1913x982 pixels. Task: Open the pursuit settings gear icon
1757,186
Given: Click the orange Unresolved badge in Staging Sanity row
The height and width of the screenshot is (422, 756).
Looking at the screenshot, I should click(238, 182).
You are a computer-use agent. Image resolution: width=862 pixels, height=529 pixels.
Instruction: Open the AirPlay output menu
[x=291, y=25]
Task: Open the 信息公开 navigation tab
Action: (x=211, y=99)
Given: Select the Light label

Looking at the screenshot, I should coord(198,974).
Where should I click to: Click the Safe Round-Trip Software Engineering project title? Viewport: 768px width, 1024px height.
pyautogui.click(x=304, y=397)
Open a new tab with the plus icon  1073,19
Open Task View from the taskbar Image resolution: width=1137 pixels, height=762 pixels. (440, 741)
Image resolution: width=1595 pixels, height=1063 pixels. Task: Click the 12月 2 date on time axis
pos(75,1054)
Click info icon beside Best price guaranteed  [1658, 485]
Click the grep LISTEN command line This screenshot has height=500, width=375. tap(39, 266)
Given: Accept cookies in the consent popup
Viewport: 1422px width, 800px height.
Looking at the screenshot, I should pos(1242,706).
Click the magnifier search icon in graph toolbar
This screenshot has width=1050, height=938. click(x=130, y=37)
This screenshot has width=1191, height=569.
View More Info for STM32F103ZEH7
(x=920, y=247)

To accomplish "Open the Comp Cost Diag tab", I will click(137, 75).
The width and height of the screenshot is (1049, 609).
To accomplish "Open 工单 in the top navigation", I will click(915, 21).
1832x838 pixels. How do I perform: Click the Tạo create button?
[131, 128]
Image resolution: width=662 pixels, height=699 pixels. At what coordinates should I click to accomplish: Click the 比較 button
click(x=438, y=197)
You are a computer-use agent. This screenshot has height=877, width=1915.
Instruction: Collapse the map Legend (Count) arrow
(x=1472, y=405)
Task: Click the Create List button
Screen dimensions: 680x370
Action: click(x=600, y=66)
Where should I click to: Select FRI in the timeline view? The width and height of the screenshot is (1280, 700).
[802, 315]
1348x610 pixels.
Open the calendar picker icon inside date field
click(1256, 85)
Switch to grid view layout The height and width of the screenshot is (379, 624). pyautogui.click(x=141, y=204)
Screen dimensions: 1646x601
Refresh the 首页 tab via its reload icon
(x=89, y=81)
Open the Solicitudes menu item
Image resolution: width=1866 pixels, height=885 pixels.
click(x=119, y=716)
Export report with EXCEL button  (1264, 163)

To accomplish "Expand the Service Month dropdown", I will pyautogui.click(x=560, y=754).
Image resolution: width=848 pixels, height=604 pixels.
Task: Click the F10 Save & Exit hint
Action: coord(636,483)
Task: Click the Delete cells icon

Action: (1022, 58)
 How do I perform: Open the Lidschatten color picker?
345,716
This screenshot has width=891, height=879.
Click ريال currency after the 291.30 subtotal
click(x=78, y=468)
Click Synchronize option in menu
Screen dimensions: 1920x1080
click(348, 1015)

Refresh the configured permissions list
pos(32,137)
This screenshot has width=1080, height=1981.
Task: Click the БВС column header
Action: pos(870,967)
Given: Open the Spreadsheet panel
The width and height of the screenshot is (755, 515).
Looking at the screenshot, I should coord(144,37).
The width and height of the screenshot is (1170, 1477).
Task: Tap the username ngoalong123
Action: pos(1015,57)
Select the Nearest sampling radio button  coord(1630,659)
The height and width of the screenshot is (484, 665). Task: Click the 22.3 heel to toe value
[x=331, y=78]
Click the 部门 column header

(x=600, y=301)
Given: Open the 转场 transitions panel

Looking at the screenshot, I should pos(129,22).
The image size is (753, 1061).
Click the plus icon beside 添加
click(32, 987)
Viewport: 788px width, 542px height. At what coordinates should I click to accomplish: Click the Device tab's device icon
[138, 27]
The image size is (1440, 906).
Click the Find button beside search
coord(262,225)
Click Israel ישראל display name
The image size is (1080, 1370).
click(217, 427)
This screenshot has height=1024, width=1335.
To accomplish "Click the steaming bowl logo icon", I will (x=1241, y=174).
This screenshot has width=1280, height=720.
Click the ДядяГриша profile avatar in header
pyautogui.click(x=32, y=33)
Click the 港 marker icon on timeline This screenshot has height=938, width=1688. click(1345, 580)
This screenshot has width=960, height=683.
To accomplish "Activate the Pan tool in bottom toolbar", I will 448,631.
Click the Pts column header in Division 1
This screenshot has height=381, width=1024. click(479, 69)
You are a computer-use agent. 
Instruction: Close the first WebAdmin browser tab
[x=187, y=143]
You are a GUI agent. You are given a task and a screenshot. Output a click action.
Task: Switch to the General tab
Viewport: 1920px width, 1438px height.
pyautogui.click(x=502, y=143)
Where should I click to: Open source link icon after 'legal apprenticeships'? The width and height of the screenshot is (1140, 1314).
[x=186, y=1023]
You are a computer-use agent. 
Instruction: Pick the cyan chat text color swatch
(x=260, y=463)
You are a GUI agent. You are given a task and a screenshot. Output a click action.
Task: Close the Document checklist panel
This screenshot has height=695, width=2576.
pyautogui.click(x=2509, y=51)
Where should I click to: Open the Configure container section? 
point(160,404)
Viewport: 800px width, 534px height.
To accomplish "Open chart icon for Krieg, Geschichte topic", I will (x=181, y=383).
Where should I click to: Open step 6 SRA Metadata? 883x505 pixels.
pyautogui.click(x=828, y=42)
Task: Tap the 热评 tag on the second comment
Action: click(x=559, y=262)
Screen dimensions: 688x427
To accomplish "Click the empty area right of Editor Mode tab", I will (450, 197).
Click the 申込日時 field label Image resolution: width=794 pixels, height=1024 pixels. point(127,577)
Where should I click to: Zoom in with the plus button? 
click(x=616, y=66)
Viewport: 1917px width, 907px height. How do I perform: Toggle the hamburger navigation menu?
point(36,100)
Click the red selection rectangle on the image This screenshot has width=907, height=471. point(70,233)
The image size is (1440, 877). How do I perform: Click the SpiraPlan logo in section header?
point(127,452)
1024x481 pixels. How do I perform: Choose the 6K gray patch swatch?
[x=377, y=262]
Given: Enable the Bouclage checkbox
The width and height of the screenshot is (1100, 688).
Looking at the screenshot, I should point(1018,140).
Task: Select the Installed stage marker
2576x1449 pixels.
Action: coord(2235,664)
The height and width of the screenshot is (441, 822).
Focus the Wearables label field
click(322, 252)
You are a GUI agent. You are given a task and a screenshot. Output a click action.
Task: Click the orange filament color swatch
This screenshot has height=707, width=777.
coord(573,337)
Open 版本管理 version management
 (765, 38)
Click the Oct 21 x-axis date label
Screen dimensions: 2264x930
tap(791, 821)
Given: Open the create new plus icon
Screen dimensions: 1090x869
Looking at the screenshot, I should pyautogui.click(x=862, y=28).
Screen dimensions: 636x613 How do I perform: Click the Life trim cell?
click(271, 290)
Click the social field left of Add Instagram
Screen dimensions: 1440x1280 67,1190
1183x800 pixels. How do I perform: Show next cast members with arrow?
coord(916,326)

----

## Problem statement
The lines to return are those in the entries above that hold "Switch".

## Response
Switch to grid view layout The height and width of the screenshot is (379, 624). pyautogui.click(x=141, y=204)
Task: Switch to the General tab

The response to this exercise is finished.